━━ Data for review ━━

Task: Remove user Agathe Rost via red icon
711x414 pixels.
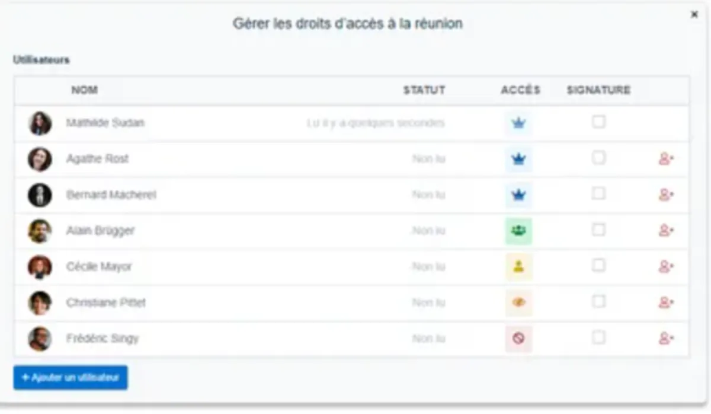Action: pos(666,159)
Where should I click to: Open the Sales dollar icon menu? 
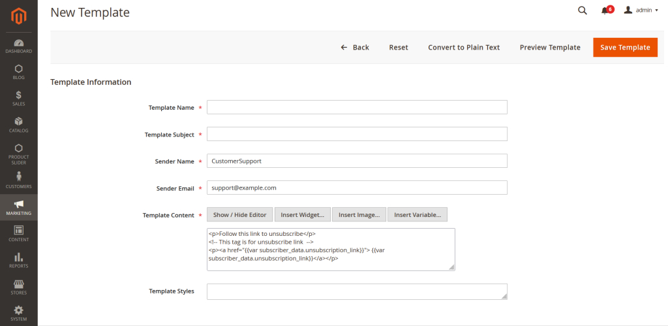[x=18, y=99]
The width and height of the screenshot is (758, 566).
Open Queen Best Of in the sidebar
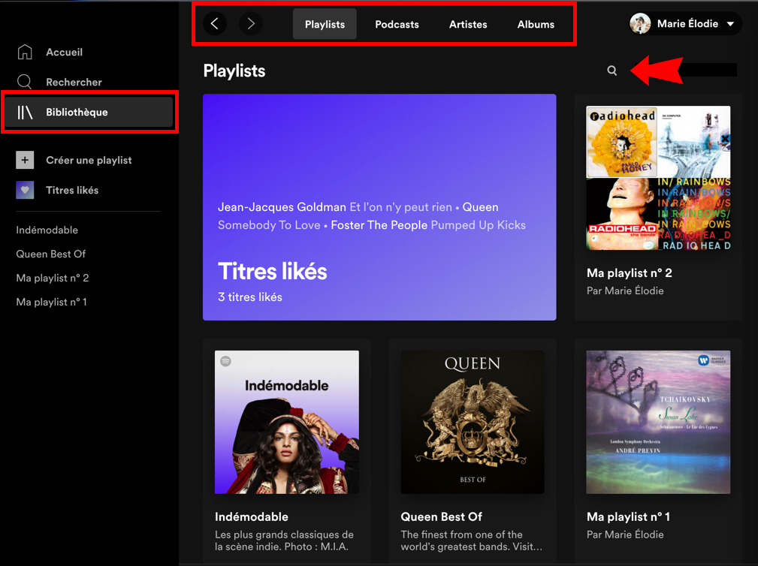(50, 254)
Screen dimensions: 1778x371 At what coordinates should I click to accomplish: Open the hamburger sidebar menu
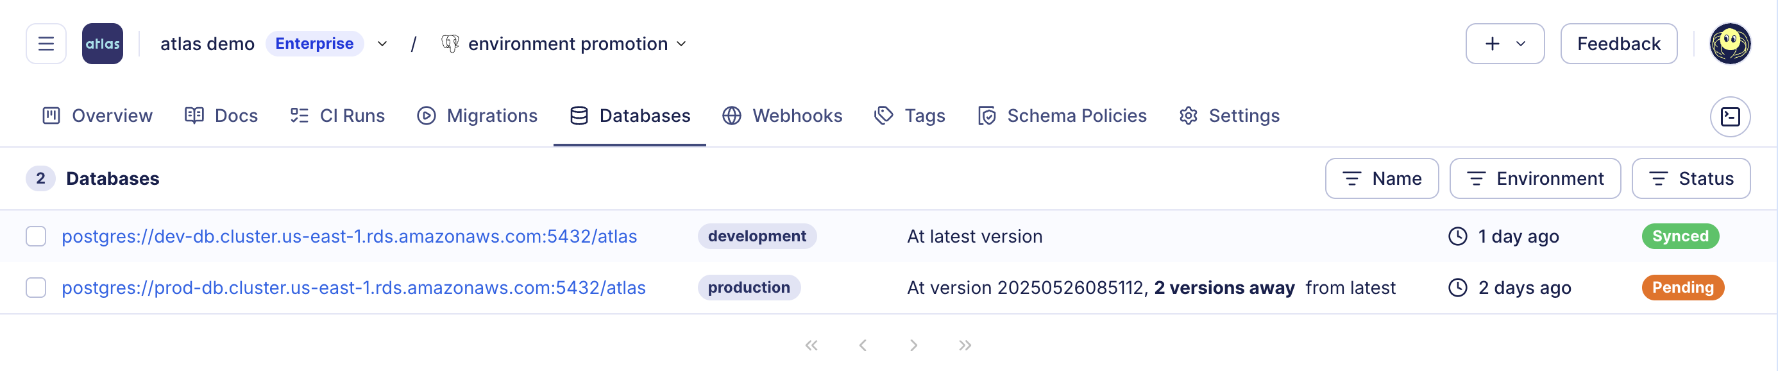pyautogui.click(x=46, y=44)
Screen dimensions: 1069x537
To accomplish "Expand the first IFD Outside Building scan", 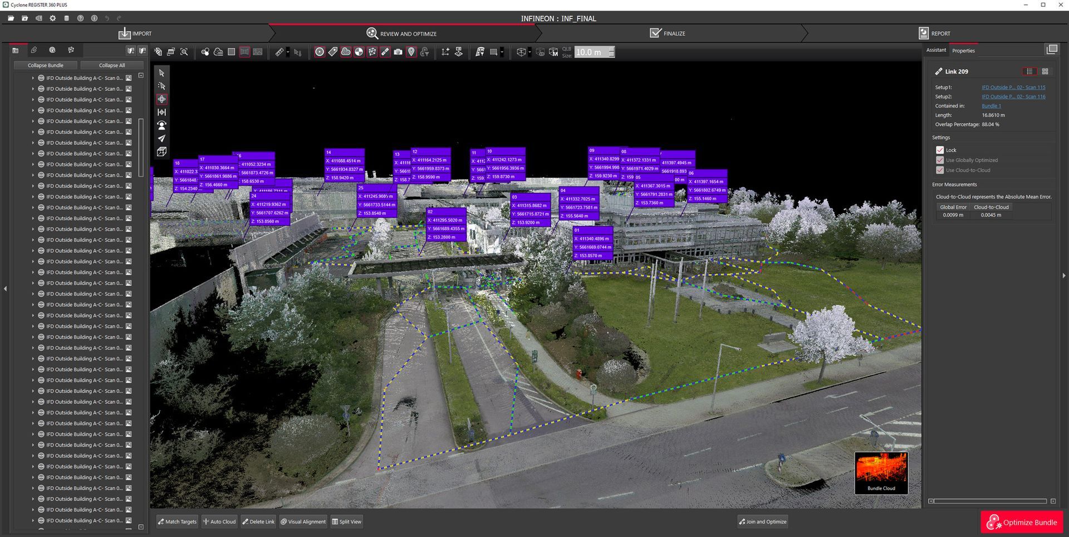I will pyautogui.click(x=33, y=78).
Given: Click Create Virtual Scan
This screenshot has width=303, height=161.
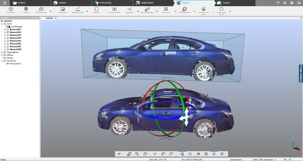Looking at the screenshot, I should click(203, 10).
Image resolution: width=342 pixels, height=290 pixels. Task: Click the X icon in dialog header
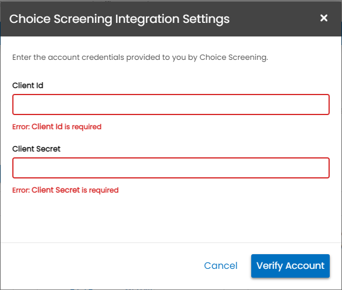point(324,18)
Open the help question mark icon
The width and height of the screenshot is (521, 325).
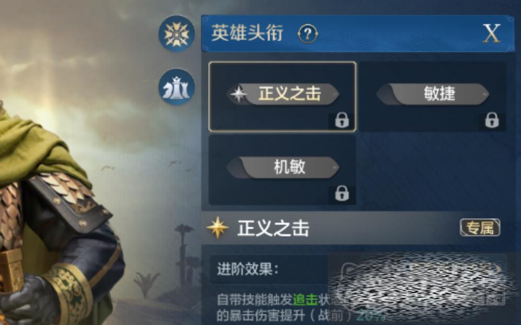click(308, 33)
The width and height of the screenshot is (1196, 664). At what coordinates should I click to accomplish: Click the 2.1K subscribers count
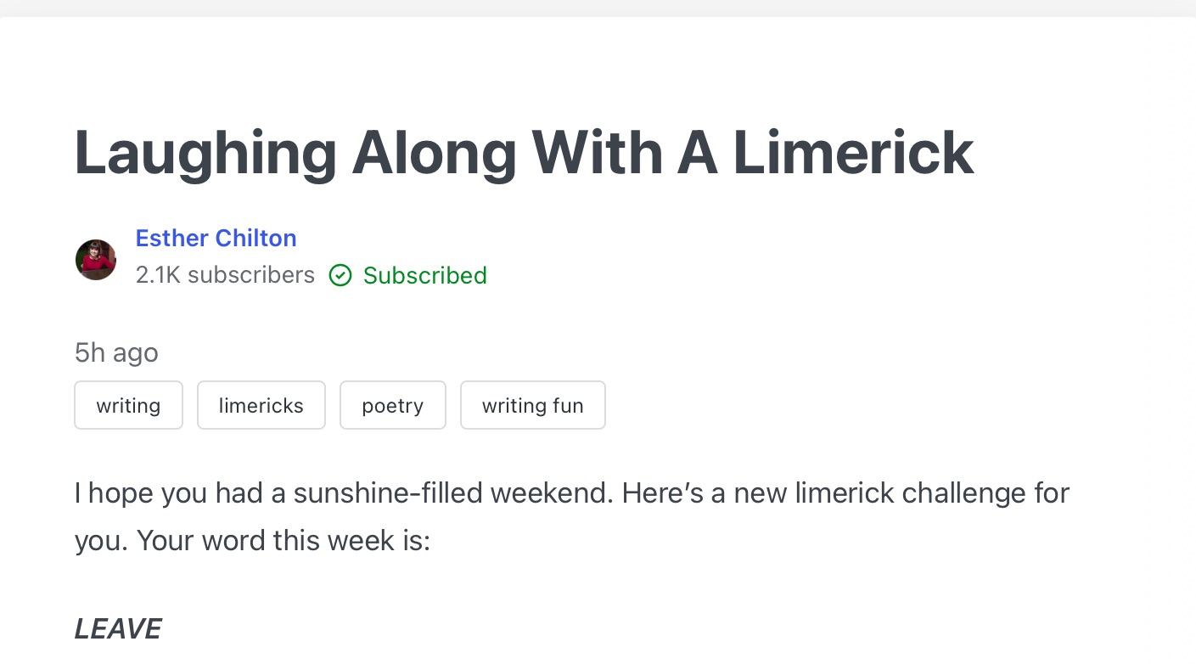tap(225, 275)
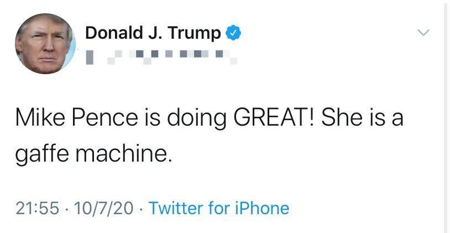The width and height of the screenshot is (450, 233).
Task: Open the Twitter for iPhone source link
Action: pos(219,208)
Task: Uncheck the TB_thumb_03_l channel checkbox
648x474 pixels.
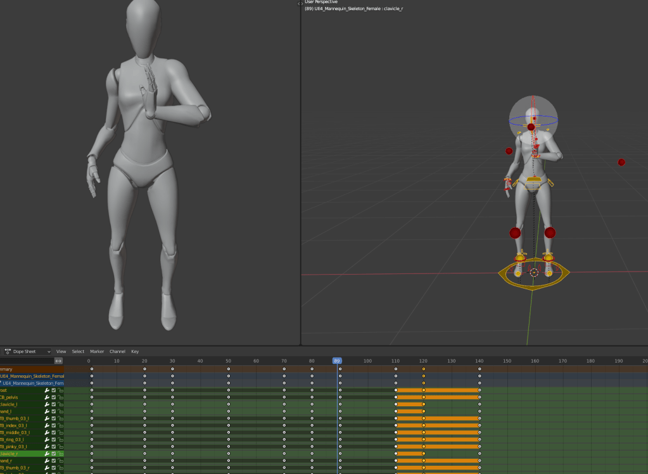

━━━

### What this task involves
Print only the lines from the first line of the data above through the one containing "Screen dimensions: 1069x537", exactly as they are, with pictures omitted.

### Answer box
Task: Remove user Agathe Rost via red icon
711x414 pixels.
Action: pos(666,159)
Where should I click to: Open the Sales dollar icon menu? 
[x=18, y=99]
The width and height of the screenshot is (758, 566).
Open Queen Best Of in the sidebar
(50, 254)
Screen dimensions: 1778x371 At what coordinates should I click to accomplish: Open the hamburger sidebar menu
pyautogui.click(x=46, y=44)
Screen dimensions: 1069x537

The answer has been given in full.